Baillie Gifford investor: AI's main threat is not unemployment, but the loss of expertise
Tom Slater, manager of the Scottish investment fund Scottish Mortgage Investment Trust, has published a provocative study: AI threatens not so much jobs as the
AI-processed from Bloomberg Tech; edited by Hamidun News
Manager of Scottish investment fund Scottish Mortgage Investment Trust Tom Slater published a provocative research titled: "AI will come not for work, but for the mind." In an interview with Bloomberg, he explained why the main threat of artificial intelligence lies not in a wave of unemployment, but in people's gradual loss of ability to learn, analyze independently and make well-considered decisions.
Visibility Hides Essence
Slater does not deny that AI will displace jobs. But the true danger, in his conviction, lies much deeper. When people shift intellectual work to machines, they stop developing their own cognitive abilities.
The brain, like a muscle, atrophies if not used. Society may look more productive on the surface — productivity grows, costs fall, profits increase — but it is actually losing the ability for independent analysis and critical thinking. The most insidious aspect of this scenario is its complete invisibility.
At the level of a corporation or national economy, everything looks wonderful. Graphs are rising, metrics are improving, investors are satisfied.
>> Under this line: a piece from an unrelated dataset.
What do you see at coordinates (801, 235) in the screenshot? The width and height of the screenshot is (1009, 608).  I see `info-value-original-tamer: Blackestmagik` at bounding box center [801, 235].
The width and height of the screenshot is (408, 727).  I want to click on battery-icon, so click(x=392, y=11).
But if you look deeper, you see a disheartening picture: people have forgotten how to analyze information independently, lost skills in handling unusual tasks, forgotten how to learn from experience.
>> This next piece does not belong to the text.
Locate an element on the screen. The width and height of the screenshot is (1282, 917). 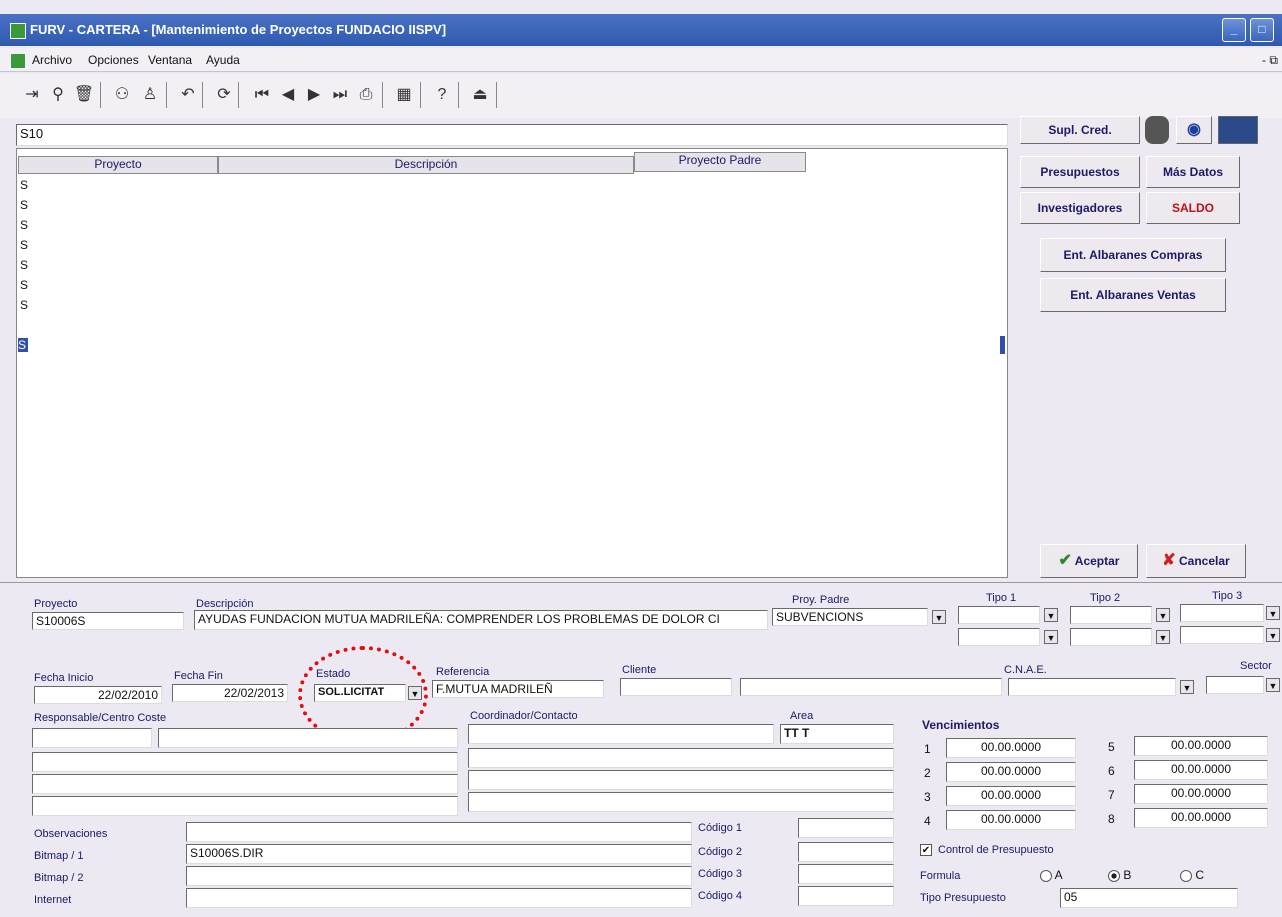
observaciones-field is located at coordinates (439, 832).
"The world may seem more productive, but is quietly losing the
judgment, learning and expertise that make progress possible."
From Medicine to Energy
Take a doctor who works for years with an AI diagnostic system. At first, the technology is a useful assistant. Gradually, the doctor forgets how to read images and analyze symptoms independently. His expertise atrophies. When the algorithm encounters an unusual case or fails, the doctor is lost. He forgot how to think independently. The same thing happens in engineering, management, finance, aviation. Critical industries are losing specialists capable of thinking outside the box and making decisions under uncertainty. Organizations become more fragile despite apparent productivity growth.
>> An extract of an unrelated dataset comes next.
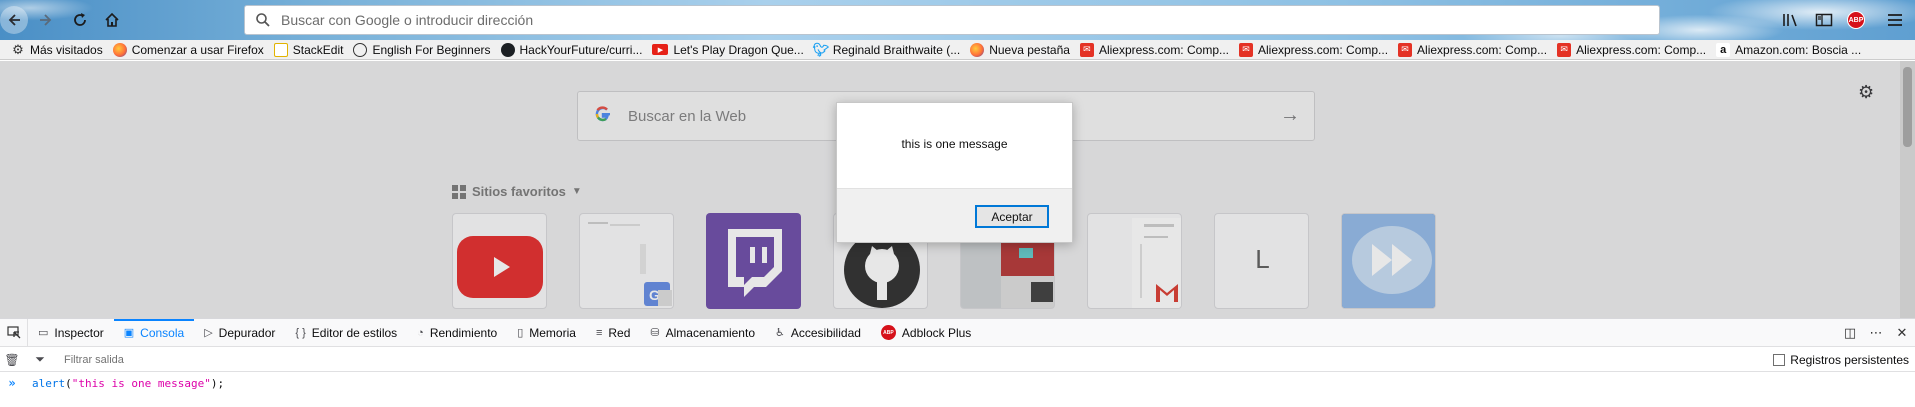  What do you see at coordinates (954, 144) in the screenshot?
I see `alert-message: this is one message` at bounding box center [954, 144].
- People forget how to make decisions under uncertainty
- Specialists who can critically evaluate algorithm results disappear
- Systems become vulnerable to rare events and anomalies
- Innovation slows because all work follows well-trodden paths
Why This Matters to Investors
Slater is not just a theorist discussing abstract dangers. He is an investor managing billions and thinking about long-term asset value. A company that has completely abandoned its own expertise will be vulnerable to crisis. One must choose companies that use AI as an amplifier of human thinking, not as a replacement. Those who allow their team to degrade will lose to competitors who managed to preserve competence.
What This Means
The threat of AI is not a machine uprising or simply a wave of unemployment. It is the slow loss of human competence and the ability for independent thinking. The world may look more productive, but internally it is losing the ability to adapt and be creative. This is a challenge for both each company and society as a whole.